When asked recently to think seriously about my gifts, I thought first (and got stuck on) one word, LIFE.  Twenty years ago this month I thought my life was over with the onset of an aggressive cancer.  Since then I have come to appreciate my life more than ever before. More recently, I have realized the life I have and now am most grateful for, is far deeper than my visible, breathing, moving, sometimes painful  physical body. Today the life I most value is invisible, and sometimes difficult to get in touch with. It is my very being, my essence, my soul, my spirit, consciousness, energy, and awareness.  It is formless, limitless and eternal. It is a feeling more than something I can wrap my mind around.  When asked how I could share my gift with our church, I thought of the word, "Presence," more than just showing up although that is how it starts. To be there with God and fellow beings with full attention is not always easy to come by with my wandering mind.  Although the religion I grew up with and promoted for years encouraged "worshipping God in spirit and in truth," I sometimes get hung up on rituals and personalities.
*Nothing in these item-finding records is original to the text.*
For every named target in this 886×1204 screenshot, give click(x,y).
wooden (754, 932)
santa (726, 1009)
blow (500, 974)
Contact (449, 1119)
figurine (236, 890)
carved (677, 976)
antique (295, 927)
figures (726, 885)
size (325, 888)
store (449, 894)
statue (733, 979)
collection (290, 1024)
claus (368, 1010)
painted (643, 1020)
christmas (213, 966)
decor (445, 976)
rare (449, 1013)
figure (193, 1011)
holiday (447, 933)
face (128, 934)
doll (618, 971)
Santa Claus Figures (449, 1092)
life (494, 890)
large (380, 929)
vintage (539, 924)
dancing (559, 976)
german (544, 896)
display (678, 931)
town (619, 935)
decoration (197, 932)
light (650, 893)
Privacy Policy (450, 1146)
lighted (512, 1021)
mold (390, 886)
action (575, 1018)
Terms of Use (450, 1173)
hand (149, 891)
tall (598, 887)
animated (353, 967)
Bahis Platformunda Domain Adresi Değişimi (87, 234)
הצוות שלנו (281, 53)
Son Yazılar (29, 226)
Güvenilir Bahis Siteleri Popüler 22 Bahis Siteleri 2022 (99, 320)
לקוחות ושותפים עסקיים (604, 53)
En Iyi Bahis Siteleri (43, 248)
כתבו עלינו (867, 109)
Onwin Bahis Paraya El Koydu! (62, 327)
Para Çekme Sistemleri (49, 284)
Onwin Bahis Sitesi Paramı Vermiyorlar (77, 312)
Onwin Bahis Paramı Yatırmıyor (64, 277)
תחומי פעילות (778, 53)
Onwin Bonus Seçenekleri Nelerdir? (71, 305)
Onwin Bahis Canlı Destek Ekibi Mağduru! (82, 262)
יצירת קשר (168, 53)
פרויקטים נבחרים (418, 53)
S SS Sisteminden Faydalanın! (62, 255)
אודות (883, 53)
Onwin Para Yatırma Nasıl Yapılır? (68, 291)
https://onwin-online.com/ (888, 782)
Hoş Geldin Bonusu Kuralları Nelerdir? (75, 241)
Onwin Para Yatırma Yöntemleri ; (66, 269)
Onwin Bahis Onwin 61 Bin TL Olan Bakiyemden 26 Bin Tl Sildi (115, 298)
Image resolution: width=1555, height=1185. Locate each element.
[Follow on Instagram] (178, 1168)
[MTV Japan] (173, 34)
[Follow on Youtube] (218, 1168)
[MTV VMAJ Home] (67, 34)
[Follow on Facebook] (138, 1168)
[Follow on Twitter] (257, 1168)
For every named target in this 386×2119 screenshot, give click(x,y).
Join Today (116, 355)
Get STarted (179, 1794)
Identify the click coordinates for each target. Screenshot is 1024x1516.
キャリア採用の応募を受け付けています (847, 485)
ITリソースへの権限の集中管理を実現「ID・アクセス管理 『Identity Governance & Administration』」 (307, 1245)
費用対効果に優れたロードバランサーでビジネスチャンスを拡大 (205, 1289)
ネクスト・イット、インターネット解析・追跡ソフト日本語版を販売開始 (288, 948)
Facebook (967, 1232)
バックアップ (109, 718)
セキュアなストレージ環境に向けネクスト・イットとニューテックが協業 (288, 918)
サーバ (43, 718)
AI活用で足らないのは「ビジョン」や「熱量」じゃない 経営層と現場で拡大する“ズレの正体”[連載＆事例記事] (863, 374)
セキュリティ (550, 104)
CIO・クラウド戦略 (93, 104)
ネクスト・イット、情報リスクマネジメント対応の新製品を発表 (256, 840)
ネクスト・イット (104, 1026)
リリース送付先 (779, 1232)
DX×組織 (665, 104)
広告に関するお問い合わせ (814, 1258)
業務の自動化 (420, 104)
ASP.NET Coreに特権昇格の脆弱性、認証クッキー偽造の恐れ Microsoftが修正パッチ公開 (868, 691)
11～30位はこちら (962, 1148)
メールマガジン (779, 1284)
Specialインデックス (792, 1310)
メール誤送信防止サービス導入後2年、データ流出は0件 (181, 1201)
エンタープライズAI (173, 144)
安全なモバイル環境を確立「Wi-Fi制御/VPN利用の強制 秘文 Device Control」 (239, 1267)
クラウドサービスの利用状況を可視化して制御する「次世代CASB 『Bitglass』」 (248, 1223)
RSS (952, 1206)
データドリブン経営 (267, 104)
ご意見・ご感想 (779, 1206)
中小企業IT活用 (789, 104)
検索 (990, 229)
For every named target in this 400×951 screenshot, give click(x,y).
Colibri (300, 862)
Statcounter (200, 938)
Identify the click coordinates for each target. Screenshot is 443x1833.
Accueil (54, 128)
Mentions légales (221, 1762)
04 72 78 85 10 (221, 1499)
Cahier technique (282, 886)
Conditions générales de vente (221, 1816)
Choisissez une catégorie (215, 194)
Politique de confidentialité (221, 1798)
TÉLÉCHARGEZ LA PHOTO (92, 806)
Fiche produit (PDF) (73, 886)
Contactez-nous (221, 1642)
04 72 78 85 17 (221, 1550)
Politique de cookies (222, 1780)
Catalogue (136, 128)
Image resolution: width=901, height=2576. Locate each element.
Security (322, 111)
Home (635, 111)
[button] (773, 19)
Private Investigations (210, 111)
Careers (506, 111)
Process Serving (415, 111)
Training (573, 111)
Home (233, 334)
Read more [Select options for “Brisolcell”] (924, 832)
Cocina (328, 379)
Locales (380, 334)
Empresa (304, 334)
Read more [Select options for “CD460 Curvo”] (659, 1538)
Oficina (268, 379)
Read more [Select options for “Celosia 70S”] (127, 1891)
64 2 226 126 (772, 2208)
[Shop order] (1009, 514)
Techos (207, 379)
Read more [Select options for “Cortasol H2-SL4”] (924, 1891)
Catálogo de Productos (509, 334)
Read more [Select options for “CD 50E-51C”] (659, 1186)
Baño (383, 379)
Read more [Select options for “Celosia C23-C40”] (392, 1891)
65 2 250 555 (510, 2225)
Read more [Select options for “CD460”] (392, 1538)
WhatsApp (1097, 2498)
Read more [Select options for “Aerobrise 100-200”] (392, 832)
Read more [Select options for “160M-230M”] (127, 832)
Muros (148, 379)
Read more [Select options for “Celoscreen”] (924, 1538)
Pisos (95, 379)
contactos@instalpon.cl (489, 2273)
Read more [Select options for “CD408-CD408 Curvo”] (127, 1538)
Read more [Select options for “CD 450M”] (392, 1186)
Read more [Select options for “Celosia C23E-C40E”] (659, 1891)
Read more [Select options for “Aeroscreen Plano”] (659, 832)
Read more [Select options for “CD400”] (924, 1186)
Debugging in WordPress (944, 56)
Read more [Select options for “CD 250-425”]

Wednesday, February 8, 2012


When things don't go as I planned or think they should (like pain and suffering), I first look to be sure it is not something I set up myself.  Then I look around to see if there is someone else who caused it. If I still don't understand why it happened, I may resort to blaming God. Sorry about that, God.  I learned to do that once upon a time when I truly believed you were in control of all things and could have prevented my unhappiness.  Upon further review (as the football officials say), I see that you are not that vindictive or dictatorial. The Gospels show me a God in Jesus who is quick to move in to suffer with us, lift us up and nurture us toward wholeness. A chaplain friend of  mine, working in the Pentagon when disaster struck there on that horrible September morning, was sometimes asked where was God when that happened. On the scene immediately, he said he saw God was right there in the rescuers, the rubble and the pain.  Talk about a first responder!

Tuesday, January 24, 2012

Birth to Death Journey

Last year, as you may have read, Martha and I concentrated on clearing out a lot of the clutter at our house.  We sill have a long way to go. As I get a long way down the journey of life (birth to death) I see that it is high time to apply this endeavor to even greater areas of life.  Perhaps to spirituality, health, knowledge, relationships and who knows what else.  The late Rev. Forrest Church wrote in "Life Lines, Holding On (and  Letting Go): "When cast into the depths, to survive we must first must let go of things that will not save us.  Then we must reach out for things that can."  Later while working with  terminal cancer, he wrote to his congregation this mantra:
     Love what you have.
     Do what you can.
     Be who you are.
People would sometimes say, "Do you really want cancer?"  He would reply, " to selectively eliminate
all pain from our lives may work for a brief a brief time, for a drunkard or drug addict, but be we cannot selectively wish away all that is wrong without including all that is right."  

Tuesday, January 3, 2012


I have been wishing lots of people a "Happy New Year! "   I pray that they will allow God to bless them with well-being, peace and joy.  I really desire that for them and for myself. But Charlie Wonders if there is such a thing as a happy whole year.  After the noise of the fireworks, the dancing, kissing and screaming of New Year's Eve,  then what? Soon the confetti will be swept up and we will all return to the only way we can live--one day at a time, more accurately, one moment at a time.   The only happiness available is that which we experience here and now. The Bible says, "Look! Now is the accepted time." Our challenge is to accept it and live it fully. It also says, "Today is the day of salvation, healing and wholeness." All other time is wishful thinking, illusion. I am happy and at peace now. I cannot be happy and at peace for the next 365 days. I live fully while I can. And it feels good.